— DIRECTIONS FOR THIS TASK —
Reproduce every one of the following items word for word, with nothing altered.

+---+

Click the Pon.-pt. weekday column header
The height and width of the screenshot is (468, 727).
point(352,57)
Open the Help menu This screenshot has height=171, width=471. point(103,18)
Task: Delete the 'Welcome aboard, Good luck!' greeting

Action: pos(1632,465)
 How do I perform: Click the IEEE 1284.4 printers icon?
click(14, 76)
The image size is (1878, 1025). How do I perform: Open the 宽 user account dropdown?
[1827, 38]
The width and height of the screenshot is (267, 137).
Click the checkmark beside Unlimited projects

+---+

— ANSWER TO THE TASK —
Click the Pon.-pt. weekday column header
The height and width of the screenshot is (468, 727).
point(352,57)
Open the Help menu This screenshot has height=171, width=471. point(103,18)
Task: Delete the 'Welcome aboard, Good luck!' greeting

Action: pos(1632,465)
 How do I perform: Click the IEEE 1284.4 printers icon?
click(14, 76)
The image size is (1878, 1025). How do I perform: Open the 宽 user account dropdown?
[1827, 38]
The width and height of the screenshot is (267, 137).
Click the checkmark beside Unlimited projects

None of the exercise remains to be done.